:: Page

Sur le plan des mentalités, on assiste à de grands bouleversements au niveau des idées et des représentations.  Mais globalement, les progrès sur ce plan sont plutôt nuancés à cause des nombreuses contraintes discriminatoires qui relativisent son cours normal. Au nombre de ces contraintes qui font pression de sélection négative, on peut citer : l’obscurantisme, la fidélité à la personne plutôt qu’aux principes, la préférence ethnique, le favoritisme régionale, le clientélisme politique. Elles constituent les causes majeures des dérives de la modernité africaine.

En définitive, l’Afrique est-elle dans la modernité ? Oui, incontestablement, mais avec une grande nuance. Elle n’y est pas de plain-pied ou plus précisément elle n’y est pas à son propre compte, elle y est plutôt par la force des choses. Depuis la rencontre de l’Afrique avec l’Occident, et de sa  confrontation avec la  modernité occidentale qui en a résulté,  l’Afrique a  été, à son corps défendant, irrésistiblement happée par la modernité occidentale et jusqu’à nos jours, elle s’emploie plus à moduler son rythme, qu’à cerner sa quintessence pour tourner la chose à son propre profit. Aussi, Le projet moderne africain n’a jamais été maîtrise par des forces internes au continent. Son origine, son évolution, ses espérances et ses appréhensions  sont jusqu’à nos jours influencés par des forces exogènes qui relativisent sa portée, ce qui explique que le processus demeure à la fois inexorable et chaotique.

::::

* Consignes à suivre: Reproduisez mot pour mot le passage du texte sur la modernité africaine situé entre « Sur le plan » et « la modernité africaine. », ces deux segments inclus.

:: Données sources

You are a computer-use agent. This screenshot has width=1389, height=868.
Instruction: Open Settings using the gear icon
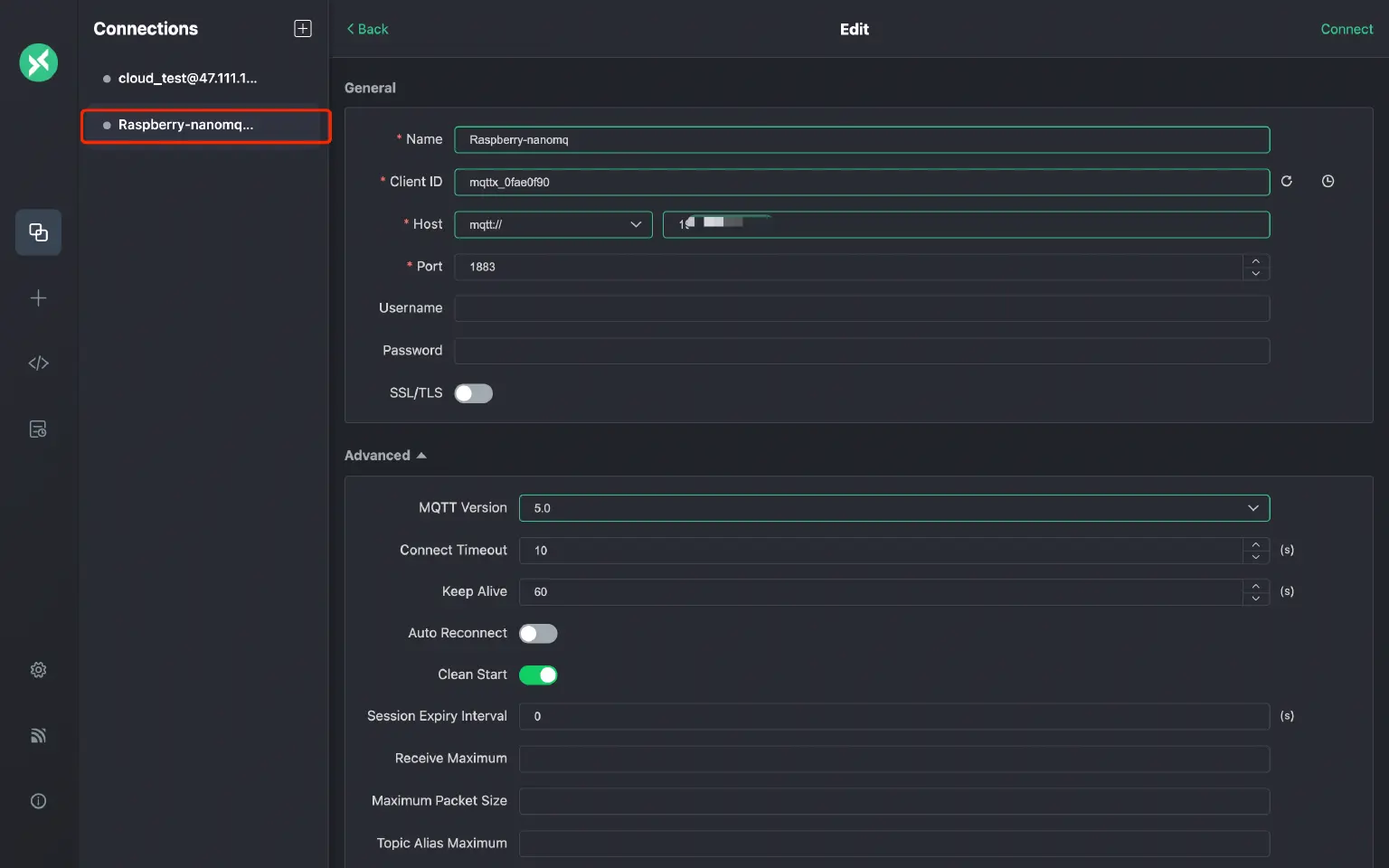click(x=38, y=669)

::::

* Réponse à la consigne:
Sur le plan des mentalités, on assiste à de grands bouleversements au niveau des idées et des représentations.  Mais globalement, les progrès sur ce plan sont plutôt nuancés à cause des nombreuses contraintes discriminatoires qui relativisent son cours normal. Au nombre de ces contraintes qui font pression de sélection négative, on peut citer : l’obscurantisme, la fidélité à la personne plutôt qu’aux principes, la préférence ethnique, le favoritisme régionale, le clientélisme politique. Elles constituent les causes majeures des dérives de la modernité africaine.